W (42) seorang cowok di Bekasi ditahan polisi atas dugaan kekerasan seksual terhadap keponakkanya, IA (22). Polisi menyebut, W telah mengerjakan perbuatan ini sejak IA Tetap di bawah umur.
Ironisnya, dugaan kekerasan itu terjadi selama bertahun-tahun di inti lingkup keluarga Nan semestinya berperan Loka paling terlindungi distribusi korban.
Plh Kapolres Metro Bekasi Kombes Pol. Ikhlas Putro Wasono mengemukakan, kekerasan terhadap korban sebenarnya telah terjadi sejak tahun 2017 ketika korban Tetap nongkrong di bangku kelas VI SD. Perbuatan itu dimulai dari pelecehan seksual.
“Persetubuhan kali pertama terjadi pada Juli 2019 dan berlanjut hingga Januari atau Februari 2026,” ujar Ikhlas internal publikasi kasus di Mapolres Metro Bekasi, Selasa (21/7).
Korban terungkap tinggal di Kampung Simpur, Desa Ciantra, Kecamatan Cikarang Selatan, Kabupaten Bekasi. Selama bertahun-tahun, korban diperkirakan merasakan kekerasan seksual secara berulang oleh pelaku Nan merupakan pamannya seorang diri.
internal menjalankan aksinya, pelaku diperkirakan memanfaatkan kondisi psikologis korban Nan inti tertekan dikarenakan permasalahan keluarga.

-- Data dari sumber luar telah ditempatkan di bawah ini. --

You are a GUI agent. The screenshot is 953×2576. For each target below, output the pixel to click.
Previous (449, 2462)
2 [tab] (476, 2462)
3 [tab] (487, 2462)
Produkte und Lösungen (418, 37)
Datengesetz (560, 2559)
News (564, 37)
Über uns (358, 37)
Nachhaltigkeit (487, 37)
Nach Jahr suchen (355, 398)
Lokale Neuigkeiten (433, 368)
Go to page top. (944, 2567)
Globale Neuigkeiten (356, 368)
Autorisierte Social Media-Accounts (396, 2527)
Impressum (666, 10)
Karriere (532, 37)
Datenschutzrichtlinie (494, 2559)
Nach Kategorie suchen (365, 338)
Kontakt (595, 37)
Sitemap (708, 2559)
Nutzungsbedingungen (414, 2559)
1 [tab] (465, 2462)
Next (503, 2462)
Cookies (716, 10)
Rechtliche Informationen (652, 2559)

Kepada korban, pelaku menunjukkan video pornografi dan memberikan berbagai iming-iming berupa makanan, busana hingga Duit.
Tak hanya itu, pelaku juga kerap meyakinkan korban berdua ucapan akan bertanggung tanggapi apabila terjadi sesuatu dikarenakan perbuatannya.

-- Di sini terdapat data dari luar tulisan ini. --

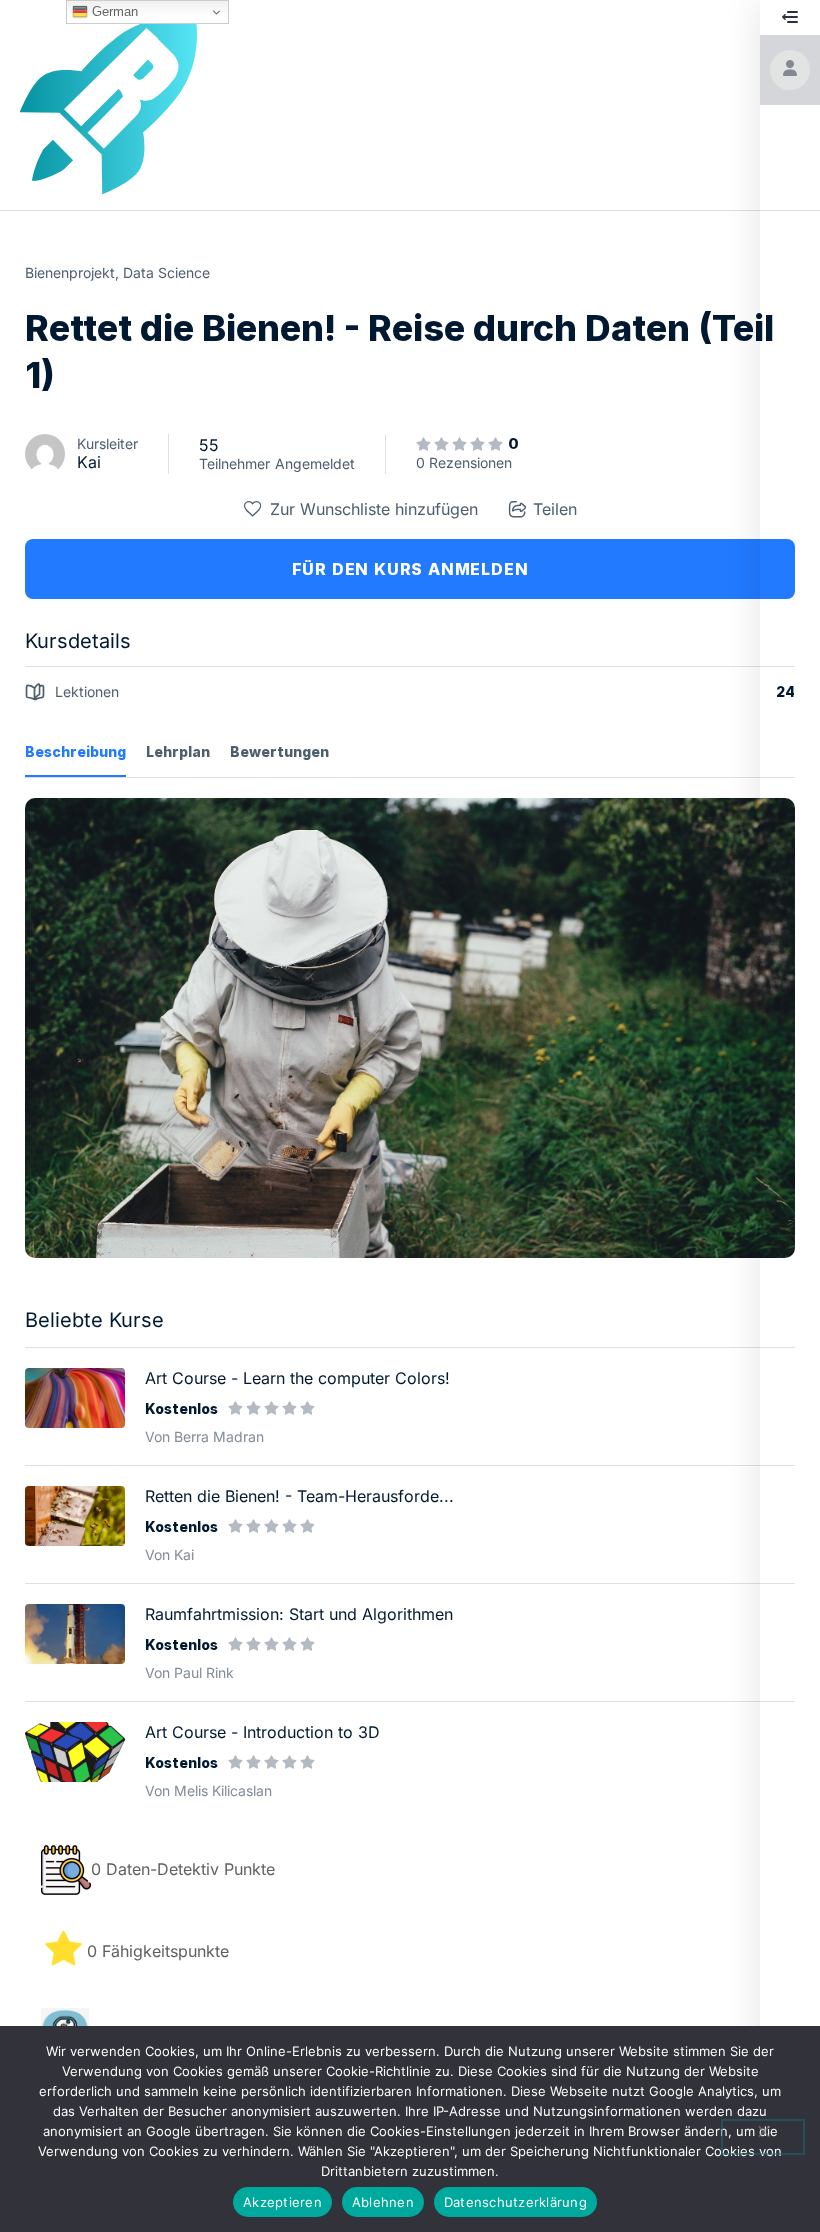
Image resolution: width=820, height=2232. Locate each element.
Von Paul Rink (189, 1672)
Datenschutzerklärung (515, 2202)
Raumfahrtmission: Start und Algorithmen (299, 1614)
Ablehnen (383, 2202)
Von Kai (169, 1554)
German (113, 11)
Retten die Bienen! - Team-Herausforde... (299, 1496)
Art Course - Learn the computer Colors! (297, 1378)
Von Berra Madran (204, 1436)
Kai (89, 462)
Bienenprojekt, (72, 272)
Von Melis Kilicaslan (208, 1790)
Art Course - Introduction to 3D (262, 1732)
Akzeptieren (282, 2202)
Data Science (166, 272)
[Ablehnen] (763, 2137)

Dari output pemeriksaan Fana, motif pelaku diperkirakan dipicu oleh keinginan seksual Nan Tak tersalurkan setelah bercerai berdua istrinya.
Kasus ini pada akhirnya terungkap ketika korban Nan merasakan depresi menceritakan peristiwa Nan dialaminya kepada pihak Gereja GBI Lippo Cikarang. Seiring LBH APIK dan UPTD Perlindungan Wanita dan Anak Kabupaten Bekasi, korban kemudian mengabarkan kasus tersebut ke Polres Metro Bekasi pada mula Juli 2026.
Tim gabungan Unit PPA dan Resmob Satreskrim Polres Metro Bekasi kemudian menangkap W di kawasan Desa Ciantra, Kecamatan Cikarang Selatan, Jumat (17/7) gelap.
Polisi turut melindungi barang data berupa Esa Pangkas daster berwarna hijau, Esa unit telepon seluler Vivo Y12 Rona merah marun serta output visum korban.
Atas perbuatannya, pelaku dijerat Pasal 6 huruf a Undang-Undang Nomor 12 Tahun 2022 mengenai Tindak Pidana Kekerasan Seksual dan Pasal 473 Bagian (4) Undang-Undang Nomor 1 Tahun 2023 mengenai KUHP berdua ancaman hukuman maksimal 15 tahun penjara.
Polres Metro Bekasi juga Tetap memburu dua terduga pelaku lainnya Nan diperkirakan turut terlibat internal perkara ini.
“Kami berkomitmen mengatasi konfirmasi setiap bentuk kekerasan seksual terhadap Wanita dan anak,” konfirmasi Kombes Pol Ikhlas Putro Wasono.